Design System Foundations
Before even starting to get into making components, the first step to any design system is to build a strong foundation. With the Nielsen Global Design System, we started with colors, typography, and spacing.
Colors
Following the 2021 Nielsen re-brand, our marketing department introduced a new set of colors that would shape how we make future products. This aligned extremely well with the introduction of Nielsen's design system.
Starting off with these marketing colors, I had to slightly tweak and transform the palettes in order to work better for the UI in our products. Accessibility was already established as a strong principle for this new design system, so we was able to craft a set of nine main colors with an 11-scale for each.

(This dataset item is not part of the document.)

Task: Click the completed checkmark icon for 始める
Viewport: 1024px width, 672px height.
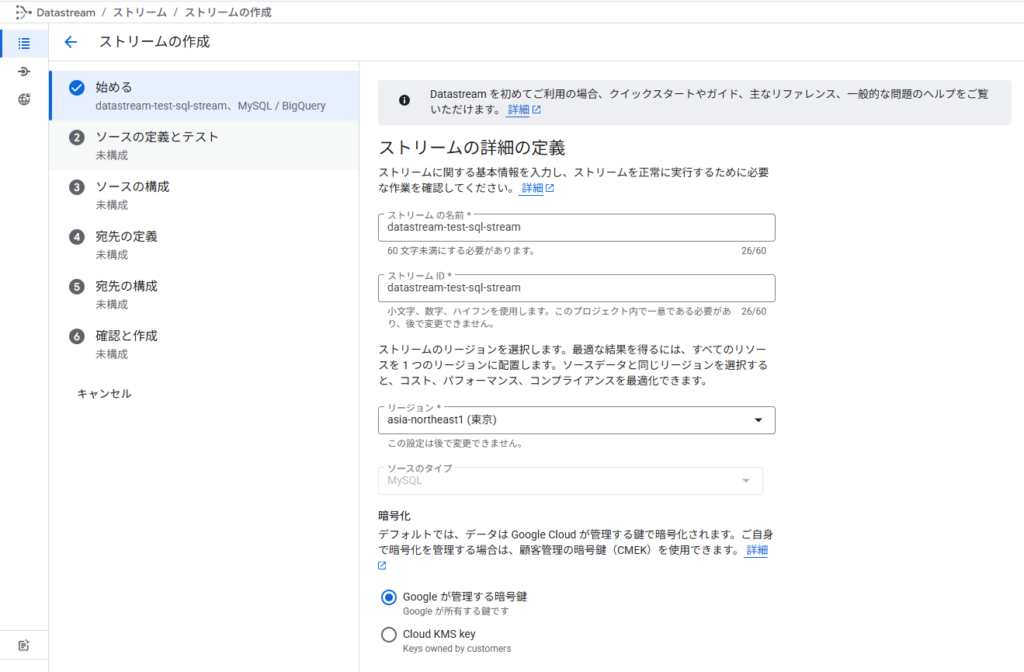Action: coord(77,88)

This would give us enough flexibility to have a variation of color lightnesses to pick from for BOTH a light and dark mode UI (another thing that would be coming in the future).
In order to achieve balance in our color scales for both light mode and dark mode, I used the "Stark" plugin in Figma to measure the color contrast between each color and a white/black background. The objective was to have roughly half of the colors (the lighter half) fully accessible on a black background and the other half accessible on white, meaning that each color 4.5:1 contrast ratio. This way, when switching from light to dark mode, and vice versa, we could start by a simple inversion of our color scales and still maintain accessible requirements for all components.
Another intersting challenge with color came from the fact that some of our components needed to work on several different background colors. A good example of that was our context switcher, which may appear on both a white or gray-100 background.
By default, it had a gray-100 background because we aimed to achieve a subtle contrast with the background it was placed on. But this didn't work when placed on a gray-100 background, because the color doesn't show. The next logical choice was to make the gray color darker (gray-200) so that it shows up on both background types. But this strayed away from how we wanted to the component to show on a white background - it was a bit too bold.
This led to me instantiating the idea of Opacity Tokens, which are a way to represent the color normally on the "default" background, but still be able to show on alternate backgrounds. This was done by bumping the color up in the scale and giving it some opacity, so that it appeared the same as the normal token, until placing it on an alternate-colored background. I created a opacity tokens for several of our light shades gray and blurple for light mode, (as well as the alternate for dark mode) to give us maximum flexibility when creating and updating components in the future.
Typography
For our typography, we decided on a scale of eleven different sizes, with three font weights for each (regular, semi-bold, and bold). One of the main objectives for the new system was to increase legibility across our apps, specifically our data-heavy, highly dense B2B products. To do this we created a base-size of 16px for the system, using this size as our "Regular" variant for many of our components. This was a huge improvement, as most of our legacy apps use 12px or 13px as a base size and leads to significant strain on the eyes after using the product for a significant amount of time.
Line heights and letter spacing was also carefully chose to meet accessibility needs (WCAG 2.2 AA standards) for our products as well as making the text in our applications easier to read.
Inter was chosen as our go-to font for our product suite, as it is notorious for great readablity at larger and smaller sizes, and also has support for a large number of languages. We also enabled a number of Open Type features such as slashed zeroes, open digits, and monospaced numbers to increase legibility even more.
Because not ALL languages are covered through Inter, we have Noto Sans as a fallback option in case the language is not supported. With Nielsen being a global company and always expanding into new markets, it was highly important that we chose a font stack with full support, which had been previously problematic specifically with "right-to-left" langauges.
Spacing
Our spacing system was crafted based on a 4px grid system, and this helped maintain consistency from smaller components all the way up to full page layouts. Again, we went with an 11-scale of spacing tokens, from 2px (special token for borders) all the way up to 64px. These are used for most internal padding, margins, heights, within our components. We have a few common tokens (24, 32, 48px) that are used for the heights of a handful of our components, making placing components NEXT to each other easier to scale as our designers begin to build screens.
For spacing between components, or for screen layouts, I created a set of layout tokens to help with larger-scale organization. These range 192px, typically used for column widths in our layout system, all the way up to 1920px which is the biggest screen we provide support for on the web (margins simply infinitely increase after that).